6. **Add toppings**: Offer sliced almonds or peanuts, diced fresh pineapple, diced avocado, crushed red pepper flakes, and soy sauce or tamari on the side for guests to customize their bowls.
**Tips:**
1. **Adjust the peanut sauce to taste**: If you prefer a thicker sauce, add more peanut butter. If you prefer a thinner sauce, add more water.
2. **Use leftover veggies**: Consider using leftover roasted veggies, such as sweet potatoes or Brussels sprouts, to add variety to your bowls.
3. **Switch up the grain**: Try using cooked farro, bulgur, or even cauliflower rice for a lower-carb option.
4. **Add a protein boost**: Consider adding cooked chicken, tofu, or tempeh to the bowls for an extra protein punch.
**Variations:**
* **Thai-inspired**: Add diced mango, chopped cilantro, and a sprinkle of sesame seeds to the bowls. Serve with a side of fresh lime wedges.

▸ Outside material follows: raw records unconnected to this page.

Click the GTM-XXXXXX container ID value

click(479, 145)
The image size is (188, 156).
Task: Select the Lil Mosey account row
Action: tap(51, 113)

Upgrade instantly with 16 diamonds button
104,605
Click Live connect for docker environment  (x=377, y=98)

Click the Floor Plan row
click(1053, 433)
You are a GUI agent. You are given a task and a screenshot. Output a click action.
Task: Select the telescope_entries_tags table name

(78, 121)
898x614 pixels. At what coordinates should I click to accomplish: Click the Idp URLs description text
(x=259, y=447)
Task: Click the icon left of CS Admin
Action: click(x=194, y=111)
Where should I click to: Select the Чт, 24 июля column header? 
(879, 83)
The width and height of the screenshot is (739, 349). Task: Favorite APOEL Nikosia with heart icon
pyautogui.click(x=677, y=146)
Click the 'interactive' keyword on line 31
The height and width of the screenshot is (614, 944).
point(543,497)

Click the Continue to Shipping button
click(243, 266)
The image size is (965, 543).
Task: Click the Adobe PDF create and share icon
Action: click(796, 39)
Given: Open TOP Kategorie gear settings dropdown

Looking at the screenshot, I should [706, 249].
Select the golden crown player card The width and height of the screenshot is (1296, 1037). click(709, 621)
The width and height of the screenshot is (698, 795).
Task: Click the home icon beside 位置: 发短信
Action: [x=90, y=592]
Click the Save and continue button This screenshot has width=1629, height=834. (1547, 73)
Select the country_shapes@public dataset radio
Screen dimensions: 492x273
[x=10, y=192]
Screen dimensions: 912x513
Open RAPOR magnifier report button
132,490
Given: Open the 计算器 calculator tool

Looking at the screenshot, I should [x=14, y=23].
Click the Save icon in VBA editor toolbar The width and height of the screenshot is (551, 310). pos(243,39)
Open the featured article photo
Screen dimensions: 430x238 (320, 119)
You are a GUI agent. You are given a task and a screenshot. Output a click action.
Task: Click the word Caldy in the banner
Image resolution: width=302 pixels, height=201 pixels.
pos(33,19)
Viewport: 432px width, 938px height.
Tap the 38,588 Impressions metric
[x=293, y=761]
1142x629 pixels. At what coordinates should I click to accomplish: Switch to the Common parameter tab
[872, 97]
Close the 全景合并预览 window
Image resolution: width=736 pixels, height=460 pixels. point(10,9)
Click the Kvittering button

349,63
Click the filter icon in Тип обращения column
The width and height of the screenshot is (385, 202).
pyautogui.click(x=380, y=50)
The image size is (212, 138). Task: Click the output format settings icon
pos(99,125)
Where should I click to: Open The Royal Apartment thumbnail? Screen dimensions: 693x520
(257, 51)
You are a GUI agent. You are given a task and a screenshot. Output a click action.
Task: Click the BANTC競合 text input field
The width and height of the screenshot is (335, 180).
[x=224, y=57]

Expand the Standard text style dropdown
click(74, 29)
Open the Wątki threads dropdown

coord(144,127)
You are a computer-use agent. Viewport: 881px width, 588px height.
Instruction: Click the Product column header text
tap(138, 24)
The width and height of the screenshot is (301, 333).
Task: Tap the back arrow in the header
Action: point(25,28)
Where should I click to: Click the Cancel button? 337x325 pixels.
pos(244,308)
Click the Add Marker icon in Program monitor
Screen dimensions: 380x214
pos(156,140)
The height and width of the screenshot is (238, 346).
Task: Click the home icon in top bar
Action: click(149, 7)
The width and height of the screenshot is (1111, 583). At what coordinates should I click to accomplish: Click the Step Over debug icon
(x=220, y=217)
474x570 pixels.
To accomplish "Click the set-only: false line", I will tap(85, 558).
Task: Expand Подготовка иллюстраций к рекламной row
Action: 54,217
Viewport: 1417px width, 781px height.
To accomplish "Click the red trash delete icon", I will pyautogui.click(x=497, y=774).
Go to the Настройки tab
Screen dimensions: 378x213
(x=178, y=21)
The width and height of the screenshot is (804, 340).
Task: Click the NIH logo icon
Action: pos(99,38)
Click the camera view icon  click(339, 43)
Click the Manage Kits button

* **Indian-inspired**: Add diced cucumber, chopped cilantro, and a dollop of raita (yogurt and cucumber sauce) to the bowls. Serve with a side of warm naan bread.
* **Vegan-friendly**: Omit the chicken or tofu and add additional veggies, such as sliced zucchini or chopped bell peppers.
* **Gluten-free**: Use gluten-free soy sauce or tamari and ensure the grain used is gluten-free.
I hope this recipe helps you create delicious and customizable Peanut Chickpea and Veggie Bowls!